Review: A Clockwork Orange (Liverpool Everyman)

Liverpool Everyman’s repertory company presents Anthony Burgess’ stage version of the cult novel

George Caple (Alex)
George Caple (Alex)
(© Marc Brenner)

A Clockwork Orange is a book and then a film famously concerned with a young man whose principal interests are rape, ultra-violence and Beethoven. Author Anthony Burgess professed to have a love/hate relationship with both forms, so later wrote a musical adaptation. It's this iteration that has found its way onto the Everyman's stage as the latest in its new repertory season.

The production can't help but be influenced by Stanley Kubrick's film aesthetic, which has seeped into the public's consciousness for just under half a century. Indeed the set and live music in A Clockwork Orange are a triumph here. All the action takes places in a sometimes ultraviolet, frequently ultraviolent, white cube, completely bare but for three trapdoors that allow entrance and exit by stairs, lift and even slide. The cast makes full use of the possibilities offered by all, resulting in moments both amusing and disturbing.

Meanwhile, Alex's beloved Ludwig Van is never far away, frequently represented through percussion live on stage by Peter Mitchell. Burgess's songs are a curious mix of cabaret vulgarity and winsome sentiment, but they demonstrate the unique rhythms of the Nadsat language the protagonists speak.

Malcolm McDowell casts a long shadow as white-clad antihero Alex DeLarge, roaming the streets with evil intent, but George Caple does well in conveying the anti-hero's lust for violence while remaining sympathetic and engaging.
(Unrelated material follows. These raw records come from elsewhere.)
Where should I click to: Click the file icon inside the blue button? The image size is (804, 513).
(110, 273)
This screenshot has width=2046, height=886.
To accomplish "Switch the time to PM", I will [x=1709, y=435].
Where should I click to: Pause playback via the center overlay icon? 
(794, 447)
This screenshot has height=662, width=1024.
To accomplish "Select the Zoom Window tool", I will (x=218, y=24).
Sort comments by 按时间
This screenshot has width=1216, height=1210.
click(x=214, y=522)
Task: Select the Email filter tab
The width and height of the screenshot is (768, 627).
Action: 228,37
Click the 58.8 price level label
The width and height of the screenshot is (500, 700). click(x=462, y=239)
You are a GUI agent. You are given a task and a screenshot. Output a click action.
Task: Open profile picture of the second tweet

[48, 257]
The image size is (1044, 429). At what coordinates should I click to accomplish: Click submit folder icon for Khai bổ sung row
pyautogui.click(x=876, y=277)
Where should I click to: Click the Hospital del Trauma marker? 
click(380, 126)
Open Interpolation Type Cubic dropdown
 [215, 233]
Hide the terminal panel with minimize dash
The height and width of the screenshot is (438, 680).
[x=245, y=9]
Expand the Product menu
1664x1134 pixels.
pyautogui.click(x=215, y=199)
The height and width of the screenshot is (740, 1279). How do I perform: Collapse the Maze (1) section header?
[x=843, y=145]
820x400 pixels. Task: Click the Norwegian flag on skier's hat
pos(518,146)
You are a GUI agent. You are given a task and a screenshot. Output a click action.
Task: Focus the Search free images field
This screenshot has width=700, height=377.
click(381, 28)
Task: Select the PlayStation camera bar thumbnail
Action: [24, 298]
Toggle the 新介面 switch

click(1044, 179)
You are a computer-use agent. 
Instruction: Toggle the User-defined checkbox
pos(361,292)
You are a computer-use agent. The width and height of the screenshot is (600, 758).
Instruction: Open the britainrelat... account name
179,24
Richard Bremmer and Keddy Sutton play a variety of characters, stealing scenes with tic-driven performances or asides to the audience.

Nick Bagnall's production also borrows the theatrical absurdity of the 1971 film: the police, decked out with trotters and pig snouts, announce themselves by nee-nawing to the stage, packing off Alex to prison after he murders a woman with a bust of Beethoven. The occasional appearances of masks add another layer of grotesquery but they also divert attention away from the cast juggling multiple roles.

However, this playfulness reaches bizarre proportions when it's revealed that one of Alex's fellow prisoners is a Jimmy Savile lookalike. Then the Minister for the Inferior arrives in a wheelchair, from which she later rises to walk off stage, with a glove puppet representing the prison governor.

These moments attracts laughter, especially as they're played well by the respective actors and are presumably included to reflect the Brechtian notes Bagnall detected in Burgess script and music. But they come off as fundamentally affected – as if the text is too weak to stand on its own.

Almost 50 years on the film remains shocking, dissonant and hilarious. In 2018 we might perceive echoes of the dark web and casualisation of screen violence in A Clockwork Orange on stage – or, perhaps, an exploration of free will – but these themes don't really hit home.

Instead it's the unsettling choreographed violence and carousing of Alex and his droogs, sneeringly, charmingly sinister and speaking their own Nadsat language, that lingers. Perhaps Alex's malevolent magnetism – and the audience's acceptance of it – is why A Clockwork Orange remains so unnerving.

"Destruction is our ode to joy," says Alex. More of both would have been welcome.